Correction data for AD-CH1 and AD-CH2 can be calculated. Here, the imbalance of both outputs can be corrected by fixing one of them and adjusting the other to that, so that GN1 · OF1 or GN2
-OF2 may be fixed data. When only the offset error and the gain error are corrected, the gain correction amount and the offset correction amount can be fixed data.

Next, at step 56, the correction data GN1, GN2, and OF1 calculated by the above method are obtained.
By performing gain correction and offset correction on the entire left and right image data using the OF2 and OF2, the imbalance of the two outputs can be accurately corrected.

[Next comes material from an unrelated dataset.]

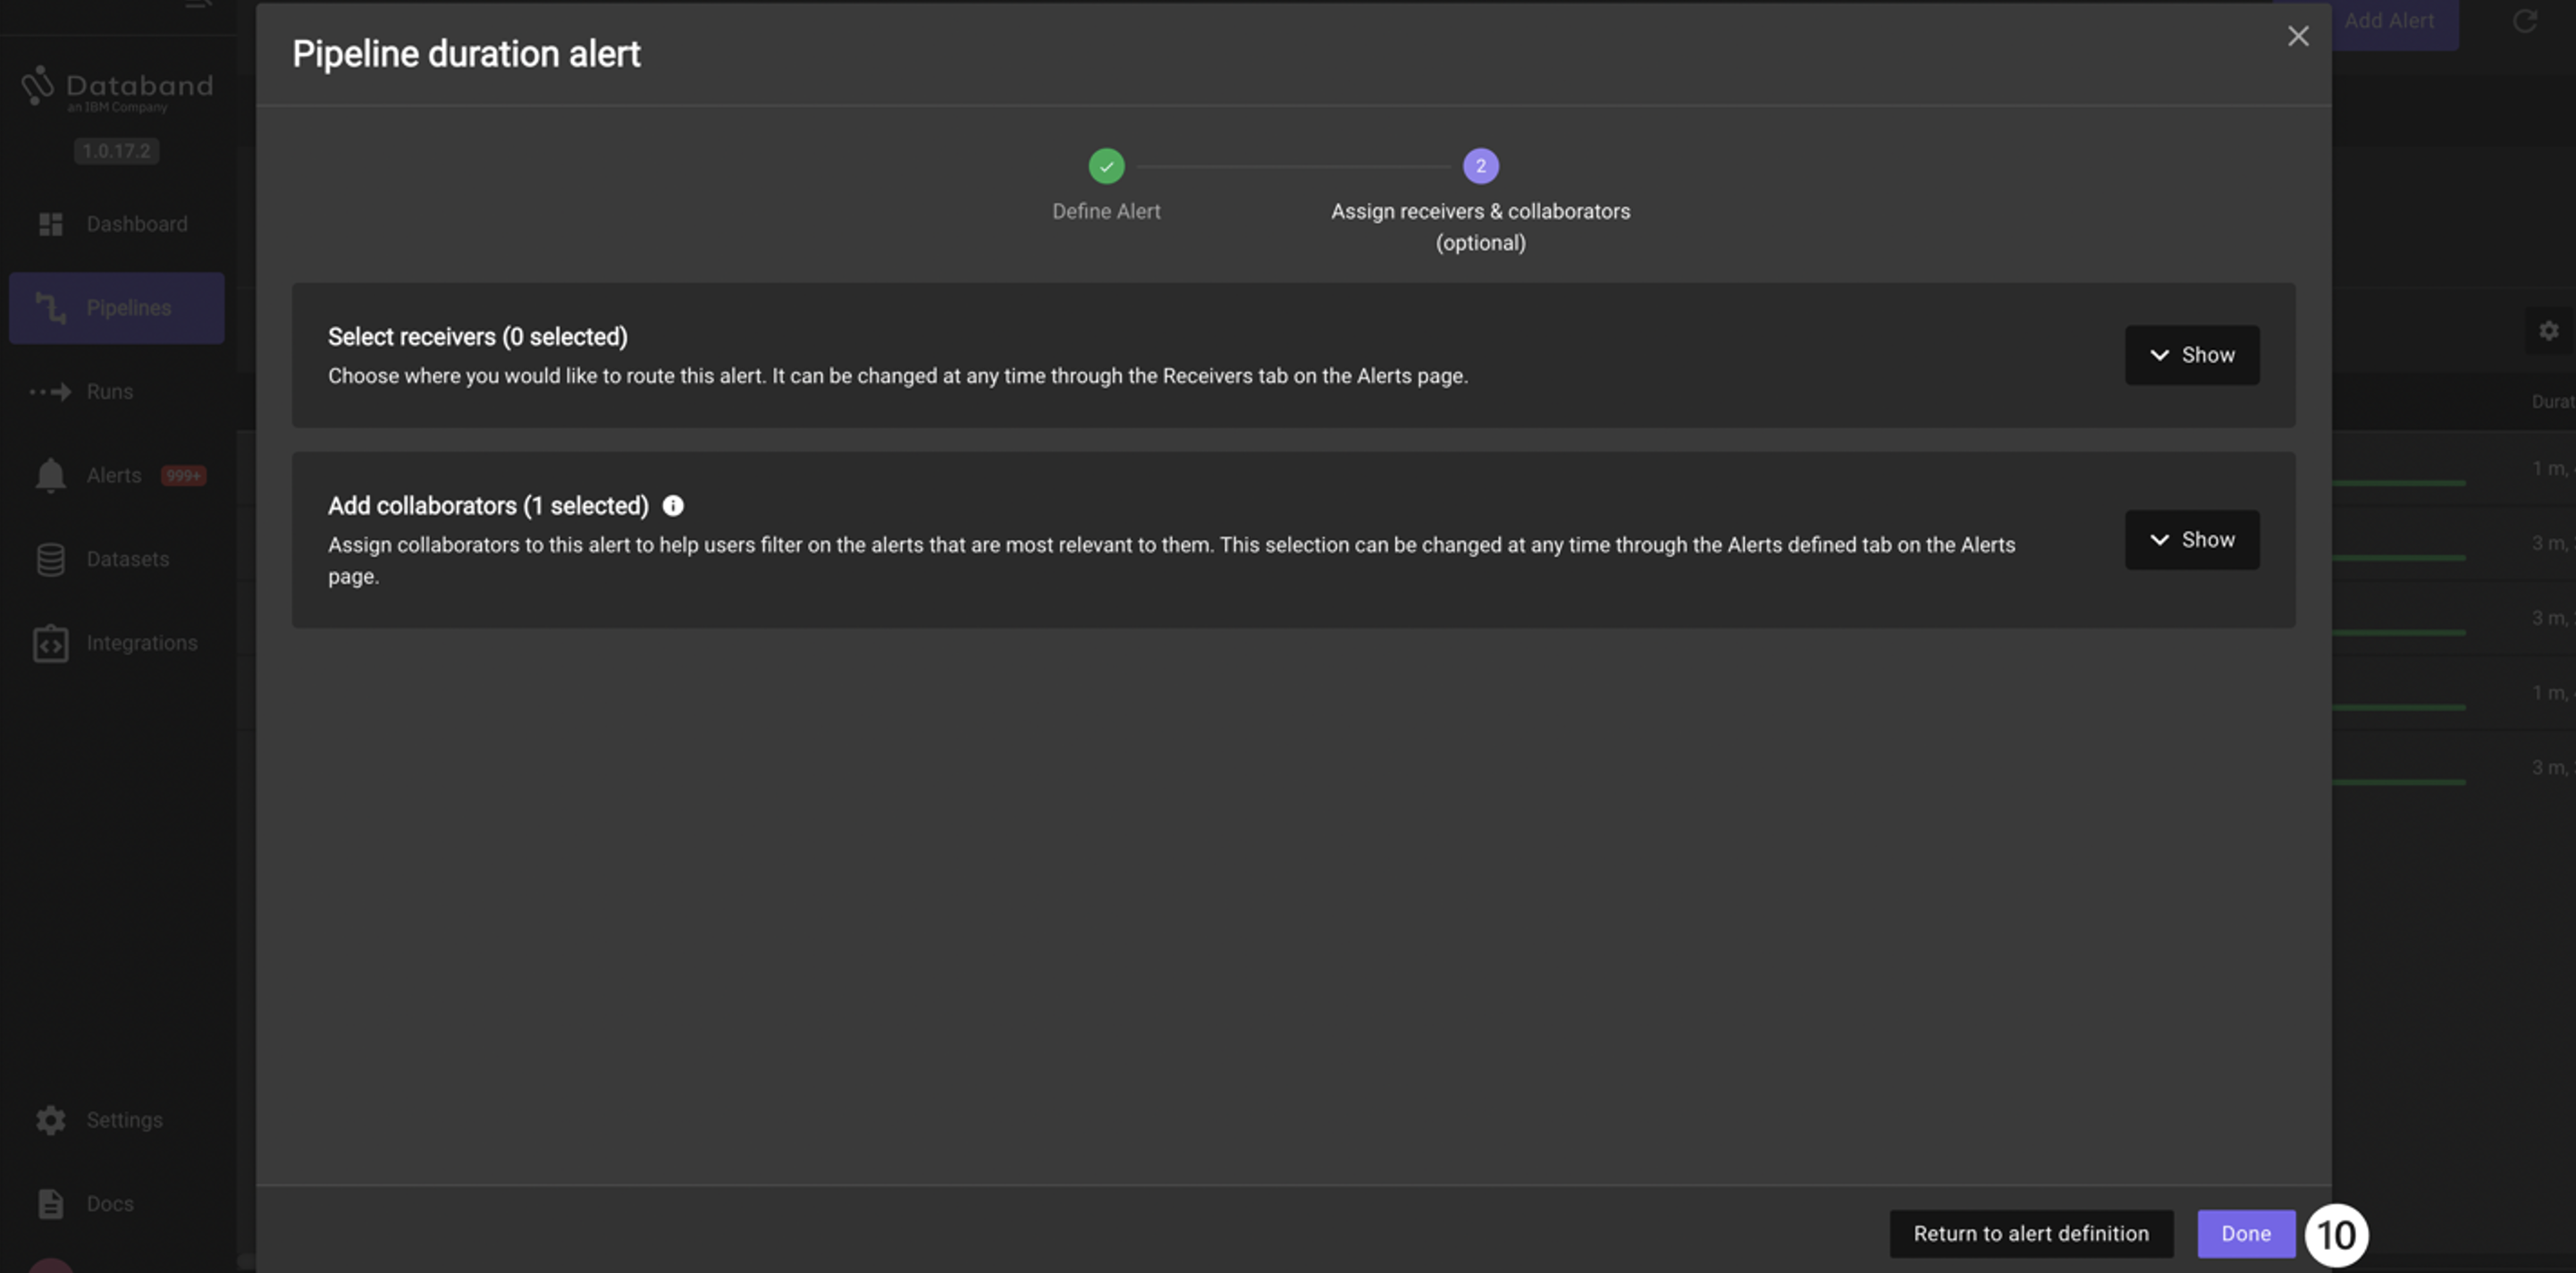
Task: Close the Pipeline duration alert dialog
Action: click(2297, 36)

(Second Embodiment) FIG. 5 shows a second embodiment of the present invention.
9 is a flowchart illustrating an example of an algorithm for describing the embodiment. The hardware configuration of the entire imaging apparatus and the specific configuration of the unbalance amount calculation circuit are described in the first section.
This is the same as the embodiment. Also, as in the first embodiment, consider the area shown in FIG.

In the present embodiment, the gain correction amount and the offset correction amount are separately calculated. The imbalance between the left and right screens in the black part depends almost exclusively on the offset error, and it is more accurate to calculate only the offset correction amount in this way than to calculate the gain correction amount and the offset correction amount simultaneously. Therefore, only the black portion of the image, that is, the region where the luminance value is near zero is determined in step 58, and the offset correction amount is calculated in step 60 from the result.

Next, the luminance judgment, color tone judgment, and high frequency judgment in steps 51 to 53 are the same as in the first embodiment.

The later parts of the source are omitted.